An steps back to throw out her arms in intense emotion.
“Of course I am! We’re both idiots and hypocrites.” She steps forwards again to pull at the bottom of his tuxedo jacket. “Unbelievable,” she mutters, presumably to herself. “You have no idea how happy I am to see you, but at the same time—”
“You wish it was under different conditions.” Toya plants his hands firmly on her shoulders, grabbing her attention. He needs to make his point, clear. “You’re supposed to still be in Vivid Street.”
“So are you for the record.” Her stare hardens. “Can you even begin to understand how what you did affected us?”
Such obvious words, yet they strike at Toya’s heart like a knife.
“I’m sorry.”
“Akito spent days out trying to find where you were sent off to. Kohane cried so much she was barely able to see. I had to—” she cuts herself off, looking off to the side in a pained manner. “Tsukasa, Saki, I don’t know what you told them on that phone call, but— and Mizuki! They weren’t the same, and Souma—”
The knife twists, further and further.
“Stop,” Toya rasps. He never wanted to hear this, any of it. “Please.”
An does, however, her stare burns him.
Toya, raw and pained, goes on to do what he now does best, he tries to retract.
An refuses to let him, her hand grips his wrist almost like a vice.
So he does the second thing he now does best, inflicting undeserved hurt.
He’s already done it well once before.
“It’s rich to hear such things from you,” he says. She needs to let go. “Do you think if everyone reacted that way to my leaving that they would take your sudden disappearance any better?” Only the inbuilt preservation insinct impeaches him from biting off his own tongue when the tide of regret strikes.

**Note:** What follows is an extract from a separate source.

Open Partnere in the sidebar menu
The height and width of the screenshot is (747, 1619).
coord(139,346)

Thick, tense, moments pass.
Toya’s heart beats loudly in his ears.
He attempts to pull away again. An’s grip only seems to tighten, it should by all means hurt, but all Toya is able to properly feel is the sting where her eyes pierce his very being.

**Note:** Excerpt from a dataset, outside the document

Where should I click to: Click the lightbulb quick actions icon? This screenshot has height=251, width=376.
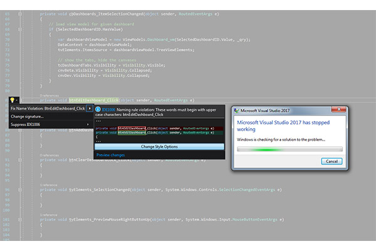[12, 100]
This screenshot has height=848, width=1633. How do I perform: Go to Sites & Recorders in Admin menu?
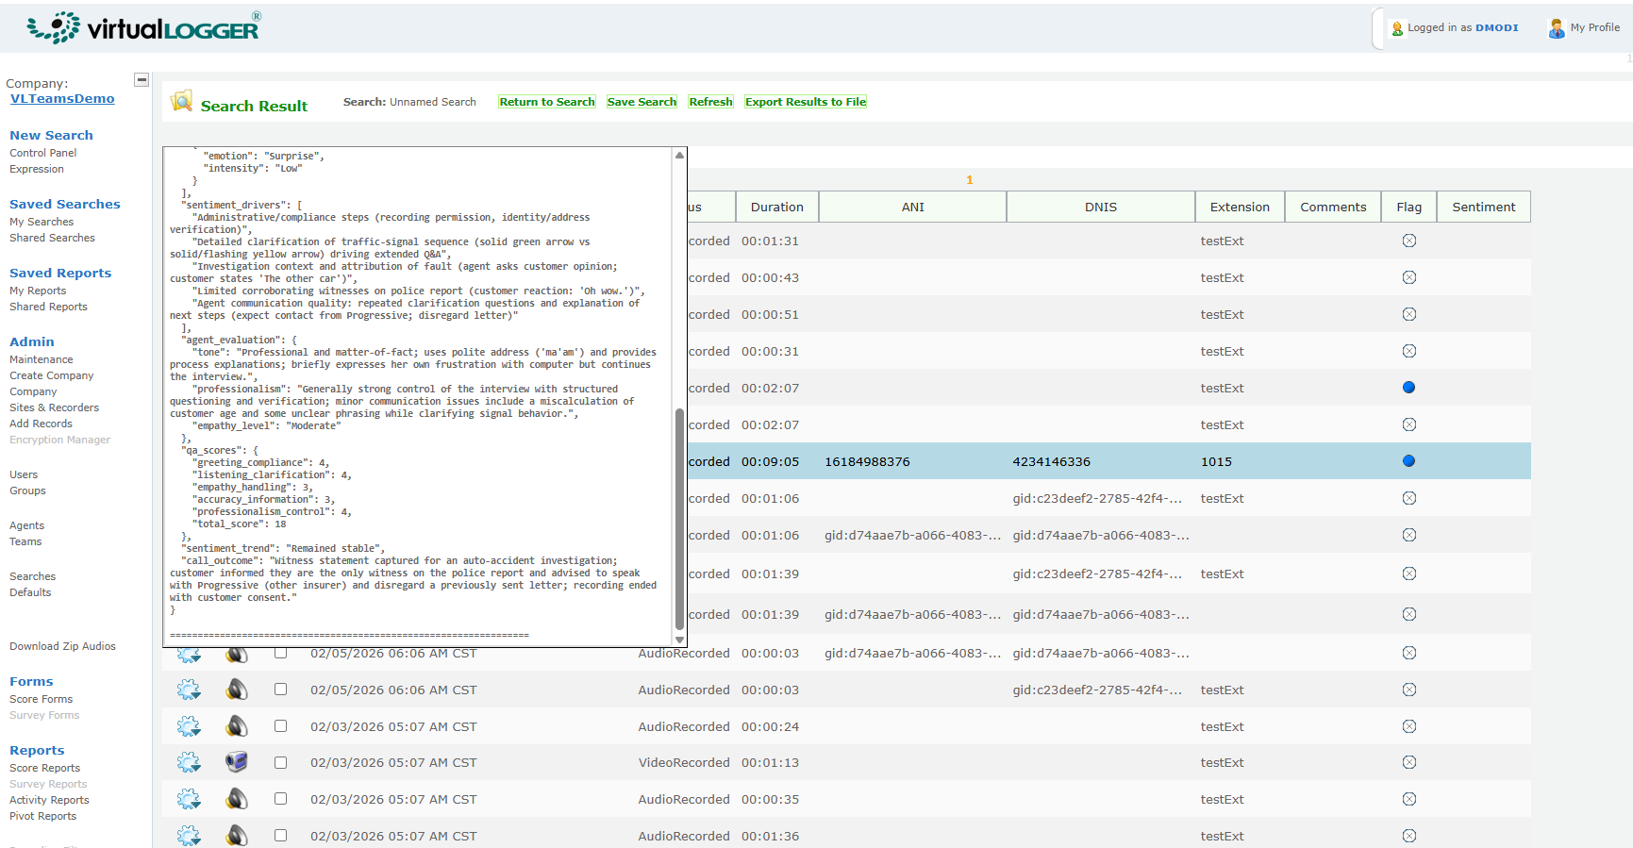tap(54, 407)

“I left letters,” she near silently whispers. “I had even written one for you, for if you ever went back.” She tugs his wrist towards her. Toya moves ever so slightly nearer. “5 handwritten pages long, calling you an idiot in every sort of way known to man.” Toya desperately wishes she would stop looking at him. He wishes even more that she never looks away. “My writing had gotten much better than when you saw it last. You probably would be proud.”
“It… sounds like I would,” he tries, partly feigning the upturn of his lips. “Three entire pages of writing for a test always seemed to be pulling teeth for you, five seems like quite the achievement.”
An’s eyebrows are wobbly, unable to stay in one single expression.
“If you think that’s impressive, consider the combined 102 that I wrote for everyone else.”
“… I hoped you spellchecked.”
It’s a sudden, unexpected comment that surprises even him.
An snorts, then begins to laugh, loudly.
Her grip on him lightens.
Toya does not dare to move, only sadly witnessing her.
The sound she emits is anything but upbeat, closer to hiccups, and sorrow.
He clenches his fists, his eyes begin to burn.
An hastily closes the distance between them, wrapping her arms around his torso and squeezing him as if he were a lifeline.
Toya scrambles to return the gesture, feeling himself shaking with his desperation. He buries his face into the top of her head, hesitantly inhales in a futile bid to stop the inevitable.
“Don’t,” An almost pleads.
“I’m sorry,” he tries his best to evenly say, though he’s sure he doesn’t succeed.
She just stuffs her face into his chest, trying with all her might to bring him even closer.
“I’m sorry too,” she responds, her voice wavering.